Haha sure ;) You happen to discover LSD, then at some point you just throw your lab notebook in the trash. Not like there is anything memorable about it. At the very minimum I think the syntheses were saved, if only for containing helpful info. You know most researchers consider failed experiments a result even if it looks to you like a non-result. If you design your experiment correctly you will always find out something worthwhile, whether it is if something is possible or turns out to be impossible. Both are discoveries.

This is what I think too. With all the other ergoloids that we know are psychoactive, there is every possibility that any number of his other ergoloid creations were too. He did invent Hydergine. I fail to see any good reason why Hoffman or Sandoz would have intentionally destroyed his other work. To me it's completely normal that they were archived. And they could definitely have been revisited at some point.
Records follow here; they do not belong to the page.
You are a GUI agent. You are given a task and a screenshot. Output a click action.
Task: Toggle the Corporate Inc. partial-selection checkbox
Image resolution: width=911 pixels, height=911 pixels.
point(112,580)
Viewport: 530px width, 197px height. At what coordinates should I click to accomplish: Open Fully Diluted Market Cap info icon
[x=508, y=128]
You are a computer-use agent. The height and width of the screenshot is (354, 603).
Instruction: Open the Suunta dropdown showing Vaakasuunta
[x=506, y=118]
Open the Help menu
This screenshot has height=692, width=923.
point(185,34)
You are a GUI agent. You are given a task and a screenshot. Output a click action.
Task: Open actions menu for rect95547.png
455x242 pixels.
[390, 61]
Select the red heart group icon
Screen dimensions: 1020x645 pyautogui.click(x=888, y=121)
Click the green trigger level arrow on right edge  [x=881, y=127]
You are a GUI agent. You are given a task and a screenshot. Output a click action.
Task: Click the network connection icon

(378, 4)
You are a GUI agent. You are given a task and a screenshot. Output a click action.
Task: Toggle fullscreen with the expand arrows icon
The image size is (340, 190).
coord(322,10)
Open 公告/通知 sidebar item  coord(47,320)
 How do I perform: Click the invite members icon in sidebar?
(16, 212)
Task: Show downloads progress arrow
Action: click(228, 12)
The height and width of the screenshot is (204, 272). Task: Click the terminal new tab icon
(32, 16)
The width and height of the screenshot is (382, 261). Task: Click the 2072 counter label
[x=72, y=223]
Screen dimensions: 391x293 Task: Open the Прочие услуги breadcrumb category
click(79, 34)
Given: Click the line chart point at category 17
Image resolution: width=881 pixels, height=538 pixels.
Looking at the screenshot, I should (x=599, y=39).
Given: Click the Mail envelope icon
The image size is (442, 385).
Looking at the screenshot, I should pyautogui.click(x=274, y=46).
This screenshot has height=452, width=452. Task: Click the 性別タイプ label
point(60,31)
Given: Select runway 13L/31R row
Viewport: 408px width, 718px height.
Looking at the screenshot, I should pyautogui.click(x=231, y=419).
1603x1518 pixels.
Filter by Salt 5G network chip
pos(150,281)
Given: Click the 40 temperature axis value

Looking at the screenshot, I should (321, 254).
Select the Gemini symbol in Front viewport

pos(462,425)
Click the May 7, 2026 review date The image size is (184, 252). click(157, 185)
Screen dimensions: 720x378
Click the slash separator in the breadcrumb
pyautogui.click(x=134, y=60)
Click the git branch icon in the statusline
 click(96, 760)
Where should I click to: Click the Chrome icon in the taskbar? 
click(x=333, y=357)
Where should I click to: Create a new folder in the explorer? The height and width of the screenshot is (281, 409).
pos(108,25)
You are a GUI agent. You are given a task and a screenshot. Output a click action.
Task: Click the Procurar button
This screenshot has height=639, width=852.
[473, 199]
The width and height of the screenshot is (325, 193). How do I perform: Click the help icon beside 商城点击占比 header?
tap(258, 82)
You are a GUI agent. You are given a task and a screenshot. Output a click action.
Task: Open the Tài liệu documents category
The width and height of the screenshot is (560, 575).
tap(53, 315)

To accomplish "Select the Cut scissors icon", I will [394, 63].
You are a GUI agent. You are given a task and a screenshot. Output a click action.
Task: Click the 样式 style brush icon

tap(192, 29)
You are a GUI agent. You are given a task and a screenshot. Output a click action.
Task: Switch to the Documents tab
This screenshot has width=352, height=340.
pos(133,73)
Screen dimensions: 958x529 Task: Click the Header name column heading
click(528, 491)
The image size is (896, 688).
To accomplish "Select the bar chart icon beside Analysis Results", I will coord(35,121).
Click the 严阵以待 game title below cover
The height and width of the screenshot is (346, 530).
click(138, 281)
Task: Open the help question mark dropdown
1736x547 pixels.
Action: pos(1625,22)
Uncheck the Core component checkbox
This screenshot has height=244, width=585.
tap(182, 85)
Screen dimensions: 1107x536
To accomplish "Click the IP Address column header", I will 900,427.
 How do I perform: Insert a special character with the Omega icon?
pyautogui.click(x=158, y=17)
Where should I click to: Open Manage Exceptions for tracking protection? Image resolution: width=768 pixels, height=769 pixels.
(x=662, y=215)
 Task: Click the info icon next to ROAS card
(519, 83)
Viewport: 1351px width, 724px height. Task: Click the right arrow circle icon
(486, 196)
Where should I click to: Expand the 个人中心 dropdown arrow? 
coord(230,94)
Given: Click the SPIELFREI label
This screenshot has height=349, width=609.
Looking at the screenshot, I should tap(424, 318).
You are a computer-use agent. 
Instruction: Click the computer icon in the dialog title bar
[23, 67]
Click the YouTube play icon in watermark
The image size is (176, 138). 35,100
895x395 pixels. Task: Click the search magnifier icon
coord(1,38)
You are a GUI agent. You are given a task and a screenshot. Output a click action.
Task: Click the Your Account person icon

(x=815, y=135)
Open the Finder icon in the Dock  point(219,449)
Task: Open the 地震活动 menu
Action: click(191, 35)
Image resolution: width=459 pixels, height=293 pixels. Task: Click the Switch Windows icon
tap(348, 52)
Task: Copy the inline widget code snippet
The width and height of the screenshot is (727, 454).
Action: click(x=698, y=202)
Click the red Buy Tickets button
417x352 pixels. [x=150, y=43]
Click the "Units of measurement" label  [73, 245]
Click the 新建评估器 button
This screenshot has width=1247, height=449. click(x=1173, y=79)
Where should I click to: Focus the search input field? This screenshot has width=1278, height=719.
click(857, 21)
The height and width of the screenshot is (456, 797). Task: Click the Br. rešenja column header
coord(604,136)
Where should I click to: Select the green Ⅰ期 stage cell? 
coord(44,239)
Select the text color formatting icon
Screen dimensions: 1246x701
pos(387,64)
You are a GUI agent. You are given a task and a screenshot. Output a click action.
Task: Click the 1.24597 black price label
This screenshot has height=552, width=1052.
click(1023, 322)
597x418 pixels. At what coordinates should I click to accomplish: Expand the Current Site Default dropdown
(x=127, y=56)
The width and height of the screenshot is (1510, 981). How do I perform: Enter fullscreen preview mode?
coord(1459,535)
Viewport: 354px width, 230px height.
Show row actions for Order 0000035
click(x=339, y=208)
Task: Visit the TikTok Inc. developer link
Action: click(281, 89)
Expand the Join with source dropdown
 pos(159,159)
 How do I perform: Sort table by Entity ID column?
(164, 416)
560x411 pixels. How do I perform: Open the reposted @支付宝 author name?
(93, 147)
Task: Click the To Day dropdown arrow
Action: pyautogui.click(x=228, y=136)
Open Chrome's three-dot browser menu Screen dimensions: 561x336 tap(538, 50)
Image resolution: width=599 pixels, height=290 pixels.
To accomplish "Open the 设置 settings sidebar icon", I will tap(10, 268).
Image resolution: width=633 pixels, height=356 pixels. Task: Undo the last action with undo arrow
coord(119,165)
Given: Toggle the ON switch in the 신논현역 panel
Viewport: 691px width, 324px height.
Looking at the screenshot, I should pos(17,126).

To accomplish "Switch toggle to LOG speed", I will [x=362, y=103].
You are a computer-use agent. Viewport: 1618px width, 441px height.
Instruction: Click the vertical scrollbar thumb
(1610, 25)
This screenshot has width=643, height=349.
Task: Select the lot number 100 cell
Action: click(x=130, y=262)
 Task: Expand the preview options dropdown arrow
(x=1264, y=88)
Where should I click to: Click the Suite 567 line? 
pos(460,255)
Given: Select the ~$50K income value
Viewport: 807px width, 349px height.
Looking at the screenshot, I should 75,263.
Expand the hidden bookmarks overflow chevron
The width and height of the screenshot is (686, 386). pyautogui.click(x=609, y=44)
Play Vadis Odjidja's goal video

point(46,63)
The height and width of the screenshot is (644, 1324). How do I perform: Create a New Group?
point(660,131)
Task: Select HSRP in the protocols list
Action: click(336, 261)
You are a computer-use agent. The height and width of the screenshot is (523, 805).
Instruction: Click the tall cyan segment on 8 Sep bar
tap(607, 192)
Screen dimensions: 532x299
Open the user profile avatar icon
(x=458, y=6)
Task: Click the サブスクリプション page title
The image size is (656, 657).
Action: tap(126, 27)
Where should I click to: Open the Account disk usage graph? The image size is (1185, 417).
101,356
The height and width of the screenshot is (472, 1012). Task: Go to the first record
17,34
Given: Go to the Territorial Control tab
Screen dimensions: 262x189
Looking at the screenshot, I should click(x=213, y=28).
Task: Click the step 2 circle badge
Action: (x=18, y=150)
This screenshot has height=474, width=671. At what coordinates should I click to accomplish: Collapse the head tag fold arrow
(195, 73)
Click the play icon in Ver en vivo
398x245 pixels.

edit: Dwayne, can you elucidate the nature of this "play on words" you speak of?
 
Here's a good review of lysergamide analogs, by Nichols, of course :)

Abstract
In discussions of hallucinogens in past years, most of the focus has been on phenethylamines and phenylisopropylamines, with a modest amount on tryptamines. A large gap always has been the lack of discussion of lysergamides. Lysergic acid diethylamide (LSD) is one of the classic hallucinogenic agents, but substituted lysergamides always have seemed to be largely ignored. The lysergamides have been investigated on several historical occasions, but the late 1950s witnessed most of the recent work (Abrahamson 1959; Cerletti and Doepfner 1958; Gogerty and Dille 1957; Isbell et al. 1959). Within the past 8 years, there has been an attempt to fill in some obvious gaps that exist in the understanding of lysergamide-type hallucinogens.

Dwayne, I'm sure Hofmann made more than 25 analogs, maybe many more. I'm not sure what he did with them though after discovering LSD. The N-Me-N-iPr analog is about 1.5x the potency of LSD in rat drug discrimination, according to the review above, and seems like something Hofmann might have synthesised...
 
edit: Dwayne, can you elucidate the nature of this "play on words" you speak of?

As others tried to explain above, LSD-25 does not refer to the "25th version of LSD". It refers to the "25th compound in a series" of the ergot derivatives he was trying out, this ONE of which was *THE* "LSD". The play on words was Burroughs pretending as if they were ALL just different versions of LSD, that there were at least "25 versions of LSD." Which is wrong. There was only ONE Lysergic Acid Diethylamide"... which just happened to be number 25 in the series of Ergot derivatives.

Changing the intended meaning of the shorthand notation from meaning "LSD, number 25 in a series of experiments", into "25th version of LSD" is the play on words... OK perhaps "play on words" is not quite the right term. "play on meaning" would be more correct.

Anyway, only ONE of them was LSD.

That doesnt mean there arent OTHER psychoactive ergoloid extracts however, which there likely are... that just was not what Hoffman's notation "LSD-25" meant.